To try and build the new libcustcalc.a that contains u_curds.c:
(cd ..; make custom/libcustcalc.a)
Fix any compile and syntax errors as needed. :-)
Once libcustcalc.a successfully builds, compile calc:
cd ..
make calc
And check to be sure that the regression test suite still
works without errors:
make check
Step 9: Add the Make dependency tools
You should probably add the dependency lines to the bottom of
the Makefile. Given the required include files, you will at least
have the following entries placed at the bottom of the Makefile:
u_curds.o: ../alloc.h
u_curds.o: ../block.h
u_curds.o: ../byteswap.h
u_curds.o: ../calcerr.h
u_curds.o: ../cmath.h
u_curds.o: ../config.h
u_curds.o: ../endian_calc.h
u_curds.o: ../hash.h
u_curds.o: ../have_const.h
u_curds.o: ../have_malloc.h
u_curds.o: ../have_newstr.h
u_curds.o: ../have_stdlib.h
u_curds.o: ../have_string.h
u_curds.o: ../longbits.h
u_curds.o: ../nametype.h
u_curds.o: ../qmath.h
u_curds.o: ../shs.h
u_curds.o: ../value.h
u_curds.o: ../zmath.h
u_curds.o: u_curds.c
u_curds.o: ../custom.h
If you have the makedepend tool from the X11 development environment
(by Todd Brunhoff, Tektronix, Inc. and MIT Project Athena), you can
use the following to update your dependencies:
# cd to the top level calc directory if you are not there already
rm -f Makefile.bak custom/Makefile.bak
make depend
diff -c Makefile.bak Makefile # look at the changes
diff -c custom/Makefile.bak custom/Makefile # look at the changes
rm -f Makefile.bak custom/Makefile.bak # cleanup
Step 10: Test
Now that you have built calc with your new custom function, test it:
./calc -C # run the new calc with the -C arg
And then try out our test suite:
C-style arbitrary precision calculator (version 2.10.3t5.1)

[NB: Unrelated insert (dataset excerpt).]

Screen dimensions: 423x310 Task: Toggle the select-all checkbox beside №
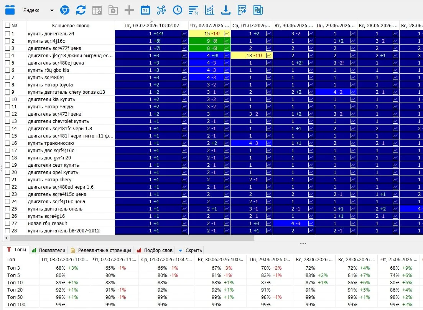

[Type "exit" to exit, or "help" for help.]
> read custom/curds.cal
curds(a, b, [c, d, e]) defined
> custom("curds", 2, 3, 4)
Step 11: Install
Once you are satisfied that everything works, install the new code:
# cd to the top level calc directory if you are not there already
make install
Although calc does not run setuid, you may need to be root to install
the directories into which calc installs may be write protected.